Among the lines below, copy exactly those from the one with "You are a computer-use agent. The image size is (508, 899)." through the one with "Click the Cancelar", counting both ends.

═════ DATA SUPPLIED

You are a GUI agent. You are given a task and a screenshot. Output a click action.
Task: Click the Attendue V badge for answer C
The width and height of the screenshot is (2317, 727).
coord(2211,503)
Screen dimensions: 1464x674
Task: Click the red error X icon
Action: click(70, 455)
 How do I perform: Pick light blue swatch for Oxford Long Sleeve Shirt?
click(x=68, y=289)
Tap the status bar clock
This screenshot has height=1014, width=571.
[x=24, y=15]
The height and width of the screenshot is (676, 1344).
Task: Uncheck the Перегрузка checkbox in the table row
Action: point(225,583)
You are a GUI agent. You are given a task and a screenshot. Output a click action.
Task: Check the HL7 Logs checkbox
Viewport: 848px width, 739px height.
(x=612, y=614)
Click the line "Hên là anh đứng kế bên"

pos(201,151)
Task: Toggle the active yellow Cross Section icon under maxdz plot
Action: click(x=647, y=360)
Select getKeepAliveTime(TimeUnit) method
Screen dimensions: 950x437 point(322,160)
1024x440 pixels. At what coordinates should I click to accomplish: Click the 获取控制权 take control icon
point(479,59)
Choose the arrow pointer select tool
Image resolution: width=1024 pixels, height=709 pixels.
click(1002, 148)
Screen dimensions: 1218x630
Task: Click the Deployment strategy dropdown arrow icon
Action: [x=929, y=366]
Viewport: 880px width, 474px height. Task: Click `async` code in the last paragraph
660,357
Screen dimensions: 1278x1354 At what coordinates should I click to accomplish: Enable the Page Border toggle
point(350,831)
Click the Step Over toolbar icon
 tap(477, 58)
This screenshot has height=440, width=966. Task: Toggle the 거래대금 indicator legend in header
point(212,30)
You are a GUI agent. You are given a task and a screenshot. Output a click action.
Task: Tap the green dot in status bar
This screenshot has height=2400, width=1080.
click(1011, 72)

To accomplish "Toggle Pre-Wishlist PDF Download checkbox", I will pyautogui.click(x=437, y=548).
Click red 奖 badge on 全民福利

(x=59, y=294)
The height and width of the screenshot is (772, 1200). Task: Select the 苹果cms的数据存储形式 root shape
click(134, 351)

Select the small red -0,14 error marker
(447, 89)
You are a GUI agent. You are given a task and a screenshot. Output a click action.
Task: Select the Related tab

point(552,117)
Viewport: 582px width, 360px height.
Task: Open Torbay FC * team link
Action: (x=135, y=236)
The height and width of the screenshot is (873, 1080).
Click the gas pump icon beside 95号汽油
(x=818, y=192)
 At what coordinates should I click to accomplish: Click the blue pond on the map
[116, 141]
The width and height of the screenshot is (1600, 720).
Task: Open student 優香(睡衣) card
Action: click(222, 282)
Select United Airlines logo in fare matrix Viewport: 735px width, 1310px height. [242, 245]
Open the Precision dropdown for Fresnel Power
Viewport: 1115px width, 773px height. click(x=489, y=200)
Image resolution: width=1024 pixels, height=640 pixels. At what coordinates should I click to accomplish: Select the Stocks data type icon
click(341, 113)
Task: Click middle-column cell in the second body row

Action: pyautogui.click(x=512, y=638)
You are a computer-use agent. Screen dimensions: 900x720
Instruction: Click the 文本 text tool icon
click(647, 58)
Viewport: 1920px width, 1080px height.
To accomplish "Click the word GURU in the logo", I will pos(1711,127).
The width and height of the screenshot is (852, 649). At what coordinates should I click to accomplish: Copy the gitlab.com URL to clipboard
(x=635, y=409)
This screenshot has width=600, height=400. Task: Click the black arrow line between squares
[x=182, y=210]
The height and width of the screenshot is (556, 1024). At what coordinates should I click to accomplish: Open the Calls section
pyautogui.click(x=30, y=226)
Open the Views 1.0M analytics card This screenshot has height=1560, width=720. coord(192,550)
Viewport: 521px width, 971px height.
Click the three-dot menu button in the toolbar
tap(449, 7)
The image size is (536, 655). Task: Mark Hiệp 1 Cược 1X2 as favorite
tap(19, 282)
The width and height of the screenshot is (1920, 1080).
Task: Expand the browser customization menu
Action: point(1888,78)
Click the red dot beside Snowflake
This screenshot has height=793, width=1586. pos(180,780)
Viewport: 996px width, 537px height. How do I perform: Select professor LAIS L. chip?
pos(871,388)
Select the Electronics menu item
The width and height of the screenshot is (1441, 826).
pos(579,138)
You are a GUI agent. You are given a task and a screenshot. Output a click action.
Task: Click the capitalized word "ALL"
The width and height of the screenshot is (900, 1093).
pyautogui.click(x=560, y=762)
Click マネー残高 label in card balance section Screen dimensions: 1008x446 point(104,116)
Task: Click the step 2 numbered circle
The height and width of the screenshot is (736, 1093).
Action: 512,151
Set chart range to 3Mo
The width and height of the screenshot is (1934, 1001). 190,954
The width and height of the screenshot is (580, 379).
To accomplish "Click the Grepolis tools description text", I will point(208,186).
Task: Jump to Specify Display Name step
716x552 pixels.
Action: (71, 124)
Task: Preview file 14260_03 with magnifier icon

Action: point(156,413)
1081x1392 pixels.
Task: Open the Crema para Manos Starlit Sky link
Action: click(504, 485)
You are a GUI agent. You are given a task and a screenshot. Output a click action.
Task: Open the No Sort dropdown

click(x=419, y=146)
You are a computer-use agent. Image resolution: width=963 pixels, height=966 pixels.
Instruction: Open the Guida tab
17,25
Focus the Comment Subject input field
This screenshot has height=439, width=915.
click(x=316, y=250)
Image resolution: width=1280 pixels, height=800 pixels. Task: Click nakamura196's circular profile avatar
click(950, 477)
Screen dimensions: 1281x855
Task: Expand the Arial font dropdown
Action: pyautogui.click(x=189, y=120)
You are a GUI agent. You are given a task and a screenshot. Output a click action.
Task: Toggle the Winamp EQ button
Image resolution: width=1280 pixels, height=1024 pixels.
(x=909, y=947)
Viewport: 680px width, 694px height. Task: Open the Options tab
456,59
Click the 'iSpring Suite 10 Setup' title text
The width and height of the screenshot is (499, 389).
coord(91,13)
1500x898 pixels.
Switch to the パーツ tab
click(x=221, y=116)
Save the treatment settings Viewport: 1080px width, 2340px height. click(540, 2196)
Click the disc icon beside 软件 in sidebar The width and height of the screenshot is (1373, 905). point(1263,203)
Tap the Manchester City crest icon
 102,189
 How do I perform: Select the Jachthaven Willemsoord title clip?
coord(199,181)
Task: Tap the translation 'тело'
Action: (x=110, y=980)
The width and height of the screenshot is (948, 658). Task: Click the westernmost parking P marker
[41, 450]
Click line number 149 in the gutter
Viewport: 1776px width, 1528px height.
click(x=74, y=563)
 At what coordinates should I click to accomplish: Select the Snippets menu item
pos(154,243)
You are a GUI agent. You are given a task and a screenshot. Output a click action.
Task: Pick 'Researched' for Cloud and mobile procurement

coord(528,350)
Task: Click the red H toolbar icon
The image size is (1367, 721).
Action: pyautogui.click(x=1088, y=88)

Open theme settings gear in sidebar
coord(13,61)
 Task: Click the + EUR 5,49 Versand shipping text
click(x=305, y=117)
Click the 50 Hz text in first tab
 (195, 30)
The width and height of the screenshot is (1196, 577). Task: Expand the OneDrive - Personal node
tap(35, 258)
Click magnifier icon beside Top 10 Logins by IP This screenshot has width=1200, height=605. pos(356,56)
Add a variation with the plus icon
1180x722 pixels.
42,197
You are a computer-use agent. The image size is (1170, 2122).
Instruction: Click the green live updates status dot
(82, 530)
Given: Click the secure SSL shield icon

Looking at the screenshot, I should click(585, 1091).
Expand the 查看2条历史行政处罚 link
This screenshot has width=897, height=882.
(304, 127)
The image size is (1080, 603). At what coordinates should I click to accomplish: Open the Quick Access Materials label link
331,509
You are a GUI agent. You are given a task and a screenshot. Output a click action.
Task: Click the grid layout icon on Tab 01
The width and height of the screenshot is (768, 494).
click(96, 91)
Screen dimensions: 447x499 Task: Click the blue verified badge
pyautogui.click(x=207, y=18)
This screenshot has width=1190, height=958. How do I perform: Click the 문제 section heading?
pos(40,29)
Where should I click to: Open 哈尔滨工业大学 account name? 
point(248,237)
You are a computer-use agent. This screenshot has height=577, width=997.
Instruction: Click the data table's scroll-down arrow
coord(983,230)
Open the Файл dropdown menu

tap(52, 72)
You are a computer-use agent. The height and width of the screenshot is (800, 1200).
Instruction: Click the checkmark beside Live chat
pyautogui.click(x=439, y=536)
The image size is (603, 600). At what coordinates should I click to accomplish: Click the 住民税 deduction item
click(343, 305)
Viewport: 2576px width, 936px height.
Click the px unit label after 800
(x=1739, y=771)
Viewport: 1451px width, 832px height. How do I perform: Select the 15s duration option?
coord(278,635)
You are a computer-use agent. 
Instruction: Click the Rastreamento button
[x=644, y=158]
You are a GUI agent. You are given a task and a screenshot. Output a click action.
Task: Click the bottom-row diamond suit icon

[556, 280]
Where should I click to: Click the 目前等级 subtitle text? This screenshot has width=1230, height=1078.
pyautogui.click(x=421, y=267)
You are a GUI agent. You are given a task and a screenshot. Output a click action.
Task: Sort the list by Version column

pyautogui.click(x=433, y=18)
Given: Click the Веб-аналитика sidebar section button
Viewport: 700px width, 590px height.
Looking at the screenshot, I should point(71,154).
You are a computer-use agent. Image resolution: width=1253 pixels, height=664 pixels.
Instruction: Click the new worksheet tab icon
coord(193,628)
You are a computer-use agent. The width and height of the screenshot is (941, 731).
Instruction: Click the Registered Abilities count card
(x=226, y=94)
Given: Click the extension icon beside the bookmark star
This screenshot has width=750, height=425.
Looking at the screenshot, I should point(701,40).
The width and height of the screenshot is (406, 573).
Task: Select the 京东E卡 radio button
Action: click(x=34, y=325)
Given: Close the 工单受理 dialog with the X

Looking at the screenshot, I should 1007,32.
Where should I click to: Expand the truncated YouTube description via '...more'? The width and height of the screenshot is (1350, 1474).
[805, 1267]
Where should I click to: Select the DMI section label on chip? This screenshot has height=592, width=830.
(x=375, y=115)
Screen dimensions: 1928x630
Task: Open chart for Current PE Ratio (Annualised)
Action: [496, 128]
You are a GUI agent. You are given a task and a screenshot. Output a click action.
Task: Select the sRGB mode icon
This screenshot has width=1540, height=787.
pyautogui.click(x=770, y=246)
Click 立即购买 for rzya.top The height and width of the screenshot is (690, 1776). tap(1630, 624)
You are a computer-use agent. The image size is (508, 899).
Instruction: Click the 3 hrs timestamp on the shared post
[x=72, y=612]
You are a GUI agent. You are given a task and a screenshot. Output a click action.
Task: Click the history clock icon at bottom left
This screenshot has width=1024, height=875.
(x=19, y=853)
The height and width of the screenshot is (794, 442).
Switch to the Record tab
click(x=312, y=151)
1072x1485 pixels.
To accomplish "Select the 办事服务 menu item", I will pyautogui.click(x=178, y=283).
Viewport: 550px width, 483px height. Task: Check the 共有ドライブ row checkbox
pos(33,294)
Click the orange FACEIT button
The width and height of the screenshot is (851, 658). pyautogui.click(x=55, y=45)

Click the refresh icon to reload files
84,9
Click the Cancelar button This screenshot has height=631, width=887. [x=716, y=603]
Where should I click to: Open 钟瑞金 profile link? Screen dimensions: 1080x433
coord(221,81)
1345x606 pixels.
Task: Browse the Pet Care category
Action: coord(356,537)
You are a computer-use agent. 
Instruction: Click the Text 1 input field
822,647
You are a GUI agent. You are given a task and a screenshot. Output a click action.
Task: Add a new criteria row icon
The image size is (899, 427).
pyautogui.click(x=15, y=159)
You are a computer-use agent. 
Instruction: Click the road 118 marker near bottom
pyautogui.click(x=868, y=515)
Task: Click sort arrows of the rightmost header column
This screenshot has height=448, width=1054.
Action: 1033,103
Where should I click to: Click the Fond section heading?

══════════

**REPLY TO THE TASK**
You are a computer-use agent. The image size is (508, 899).
Instruction: Click the 3 hrs timestamp on the shared post
[x=72, y=612]
You are a GUI agent. You are given a task and a screenshot. Output a click action.
Task: Click the history clock icon at bottom left
This screenshot has width=1024, height=875.
(x=19, y=853)
The height and width of the screenshot is (794, 442).
Switch to the Record tab
click(x=312, y=151)
1072x1485 pixels.
To accomplish "Select the 办事服务 menu item", I will pyautogui.click(x=178, y=283).
Viewport: 550px width, 483px height. Task: Check the 共有ドライブ row checkbox
pos(33,294)
Click the orange FACEIT button
The width and height of the screenshot is (851, 658). pyautogui.click(x=55, y=45)

Click the refresh icon to reload files
84,9
Click the Cancelar button This screenshot has height=631, width=887. [x=716, y=603]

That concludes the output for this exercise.